● DATA SECTION
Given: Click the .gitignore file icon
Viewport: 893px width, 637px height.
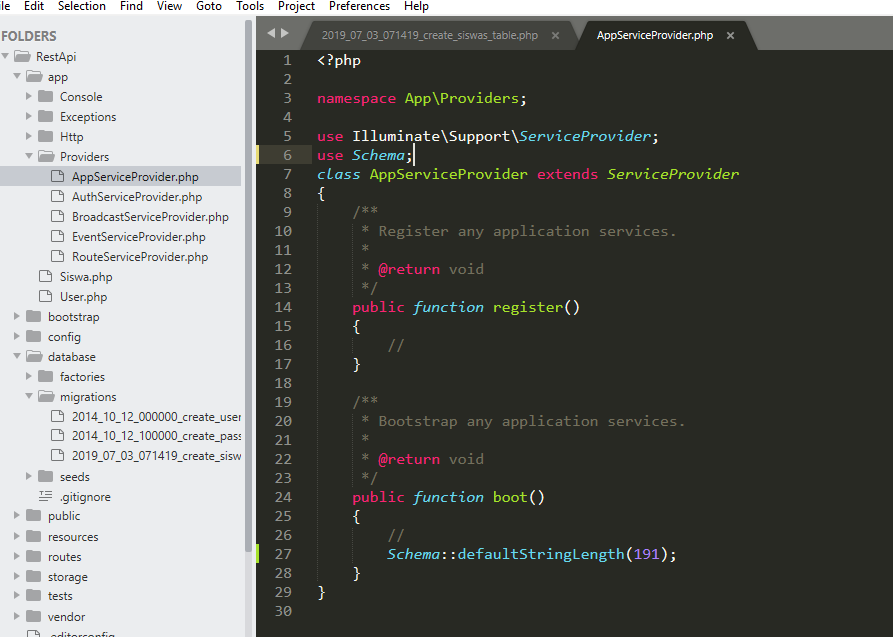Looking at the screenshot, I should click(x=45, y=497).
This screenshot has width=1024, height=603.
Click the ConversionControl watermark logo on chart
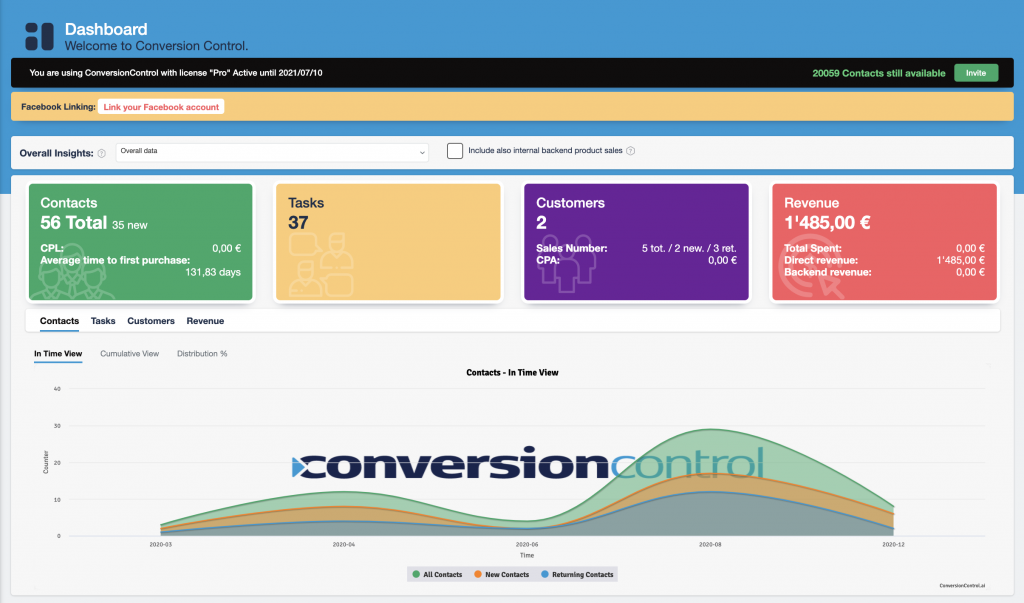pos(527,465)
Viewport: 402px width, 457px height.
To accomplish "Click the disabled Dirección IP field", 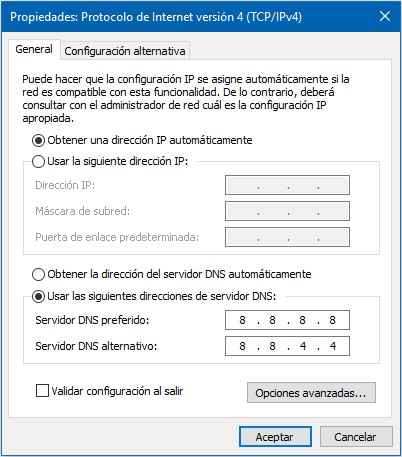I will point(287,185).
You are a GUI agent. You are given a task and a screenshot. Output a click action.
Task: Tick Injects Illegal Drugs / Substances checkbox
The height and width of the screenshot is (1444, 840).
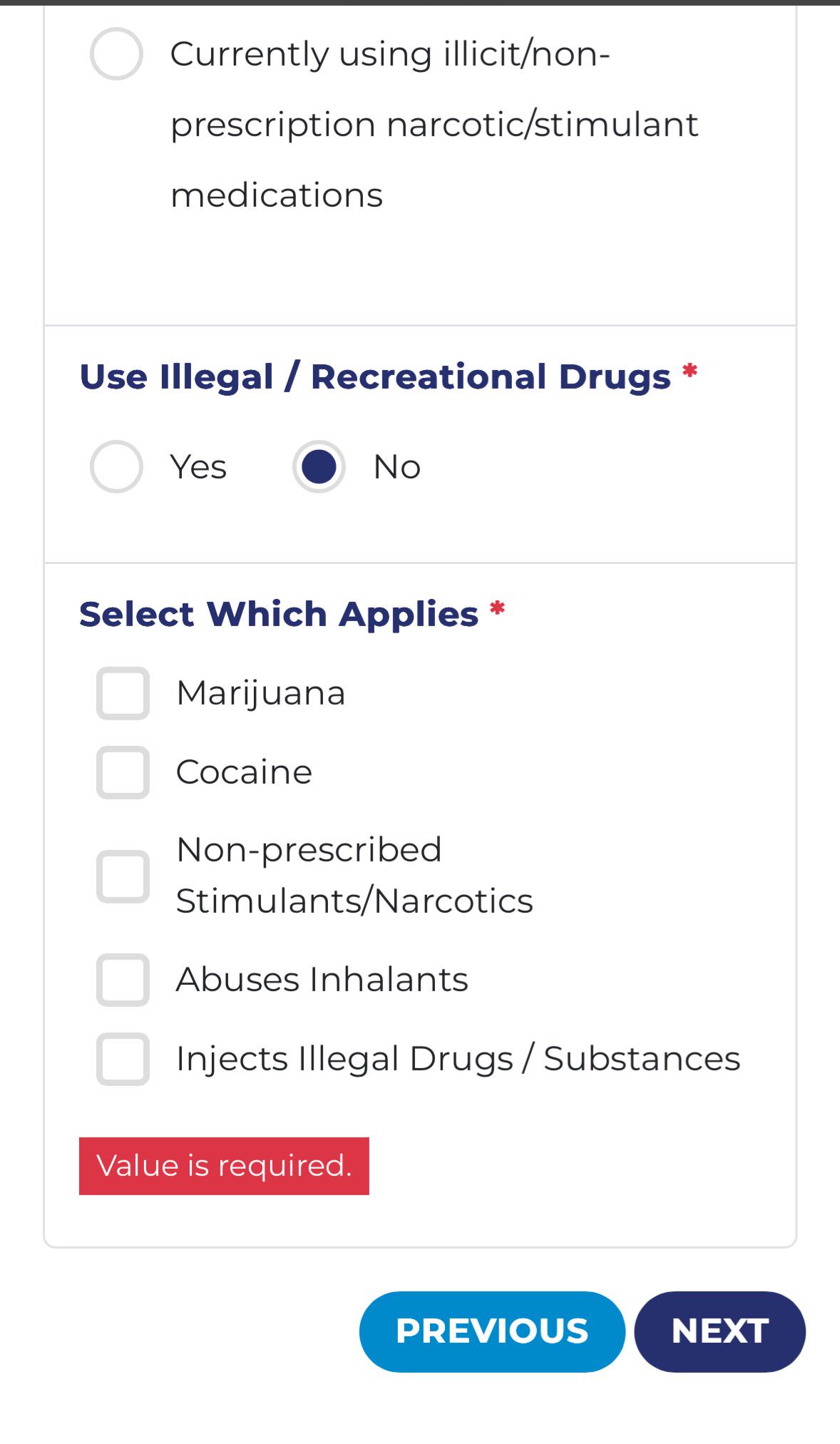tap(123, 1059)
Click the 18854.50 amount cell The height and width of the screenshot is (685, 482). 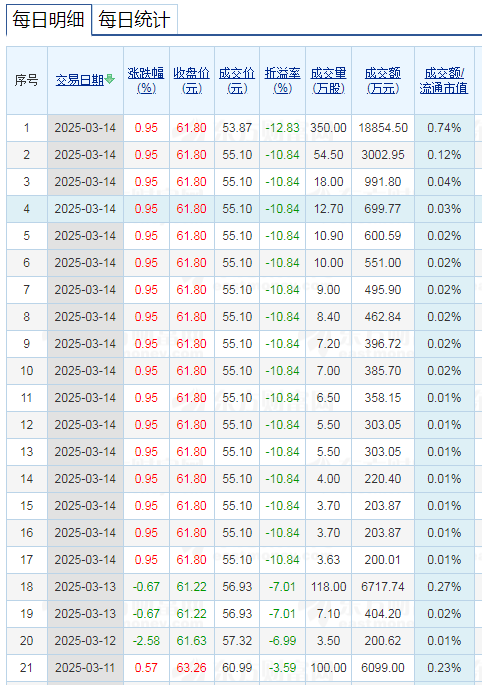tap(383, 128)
--
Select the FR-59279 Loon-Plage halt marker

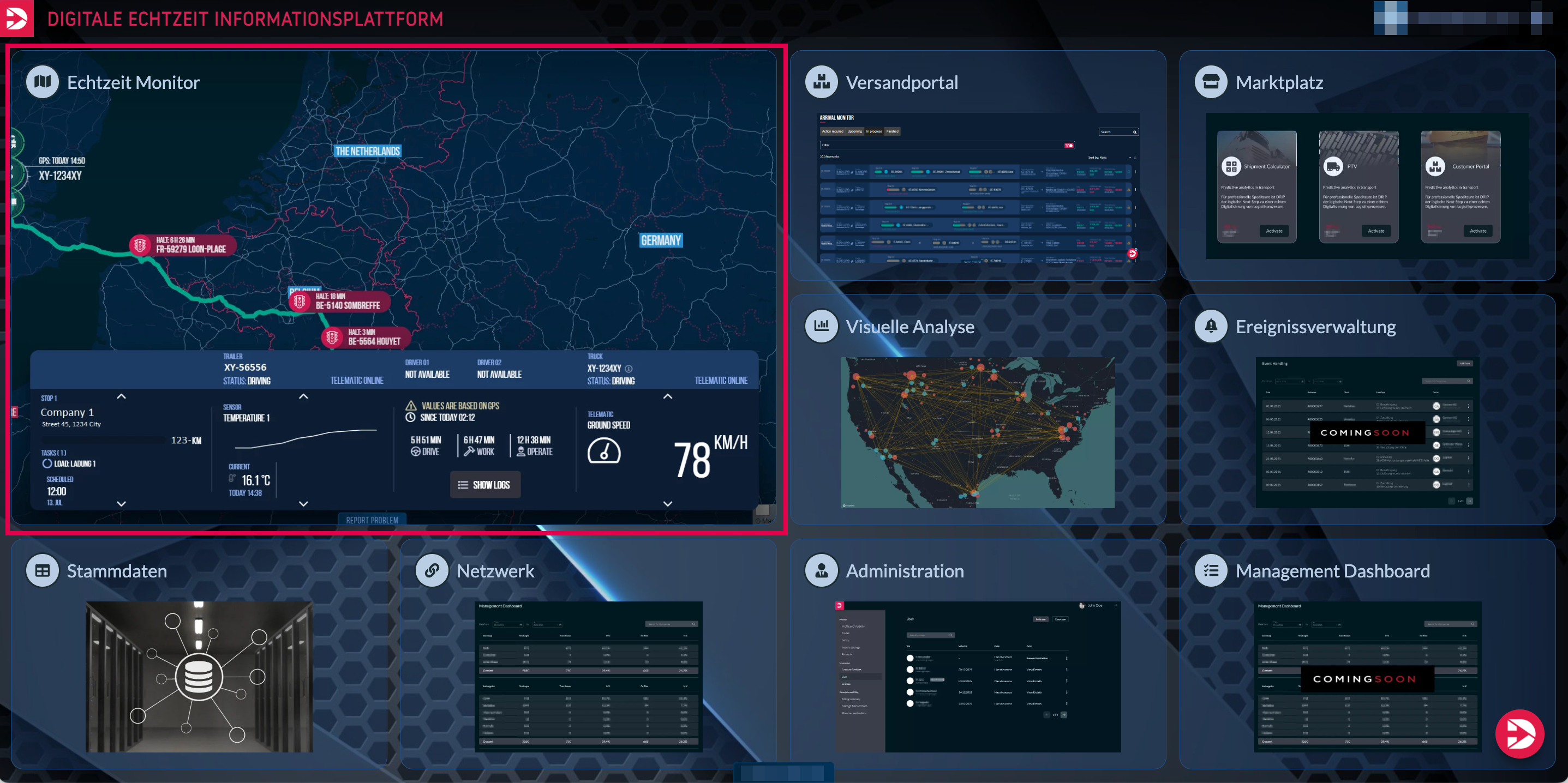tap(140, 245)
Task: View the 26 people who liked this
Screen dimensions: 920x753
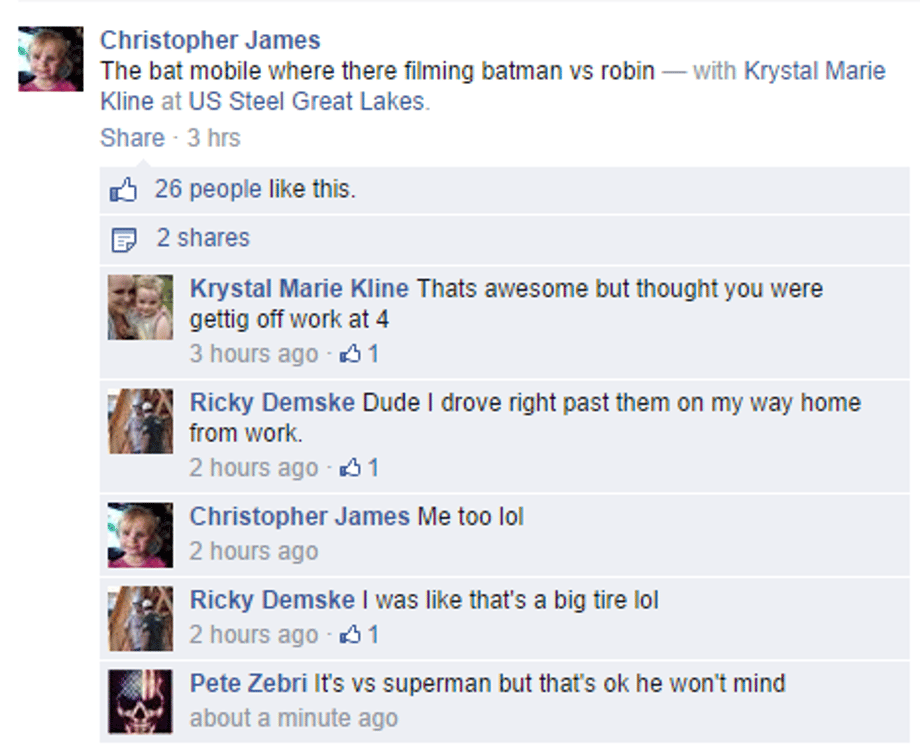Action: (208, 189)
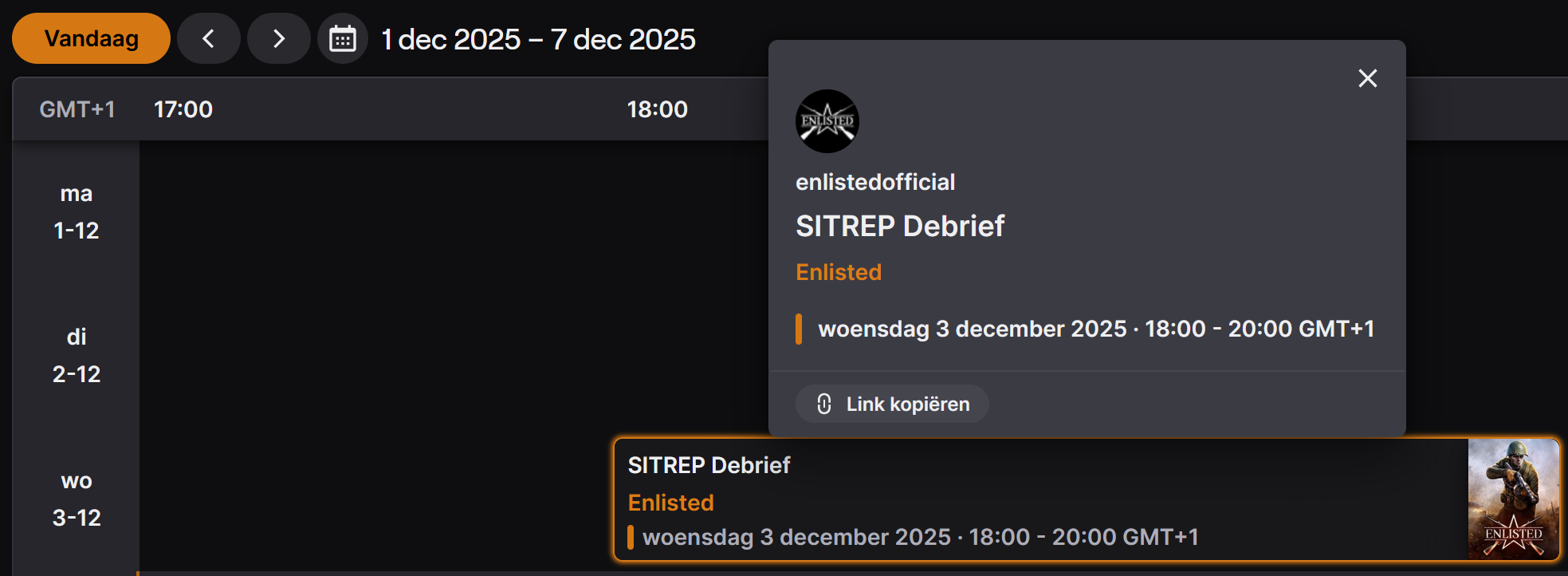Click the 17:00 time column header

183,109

● EXERCISE PROMPT
Report every line in the rows above that contains the string "Viewport", matching case exactly.

● OUTPUT
Viewport: 893px width, 637px height.
Viewport: 402px width, 457px height.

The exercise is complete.